● **WHAT THIS TASK INVOLVES**: The required answer is an exact copy of the lines from the one containing "Where should I" to the end of the listing, both included, without any pictures.

● **SUPPLIED MATERIAL**:
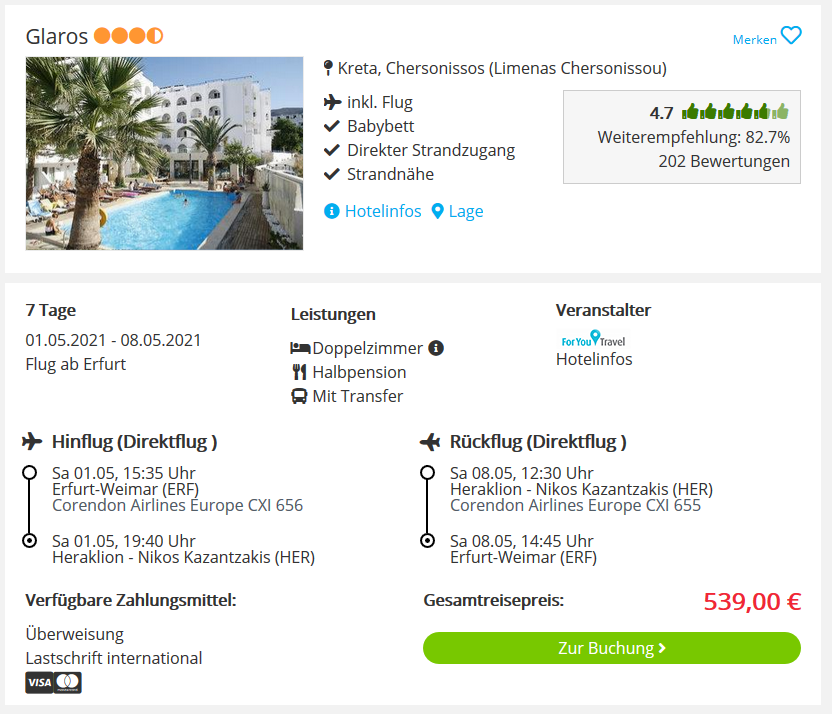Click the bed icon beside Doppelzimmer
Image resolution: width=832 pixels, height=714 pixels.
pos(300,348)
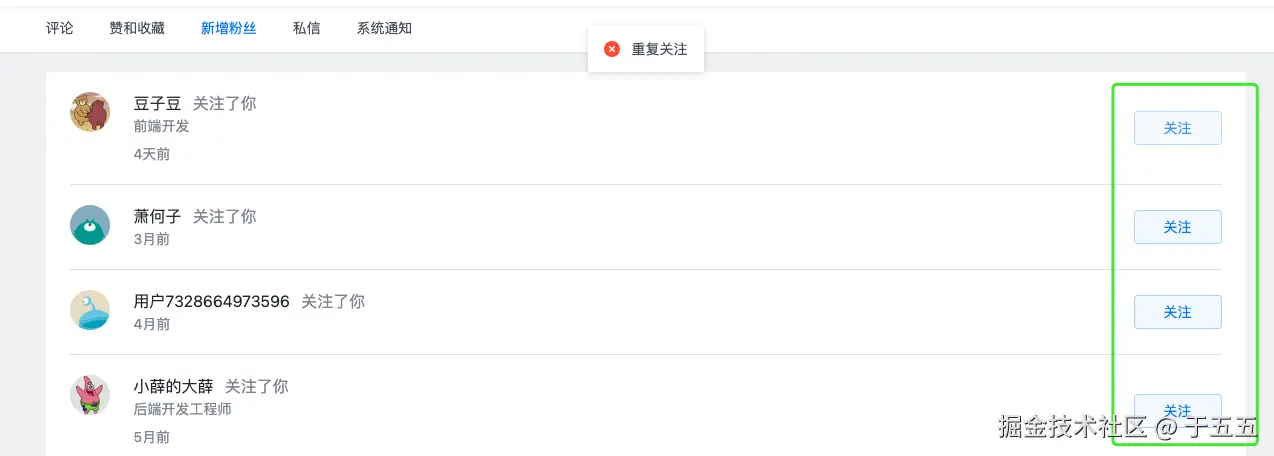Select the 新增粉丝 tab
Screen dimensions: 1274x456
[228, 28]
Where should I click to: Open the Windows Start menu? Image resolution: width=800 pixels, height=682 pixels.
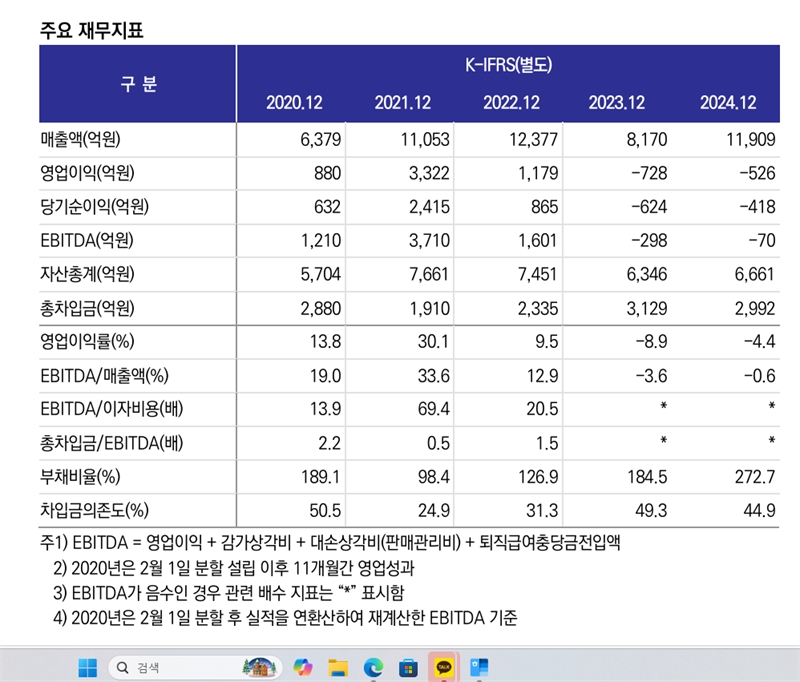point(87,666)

● **ANSWER**:
Where should I click to: Open the Windows Start menu? Image resolution: width=800 pixels, height=682 pixels.
point(87,666)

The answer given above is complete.